EXTRACTED RECORDS below:

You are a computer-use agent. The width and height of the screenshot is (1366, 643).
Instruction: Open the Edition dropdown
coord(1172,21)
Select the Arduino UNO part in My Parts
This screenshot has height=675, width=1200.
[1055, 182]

End of EXTRACTED RECORDS.
EXTRACTED RECORDS below:

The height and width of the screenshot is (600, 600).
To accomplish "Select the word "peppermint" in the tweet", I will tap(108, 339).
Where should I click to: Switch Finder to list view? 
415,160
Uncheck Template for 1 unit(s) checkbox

End of EXTRACTED RECORDS.

# PROBLEM DETAILS:
Each line in the entries above, starting at the line with "The height and" and ending at the line with "Uncheck Template for 1 unit(s) checkbox", is to be printed exactly, and only those lines.

# RESPONSE:
The height and width of the screenshot is (600, 600).
To accomplish "Select the word "peppermint" in the tweet", I will tap(108, 339).
Where should I click to: Switch Finder to list view? 
415,160
Uncheck Template for 1 unit(s) checkbox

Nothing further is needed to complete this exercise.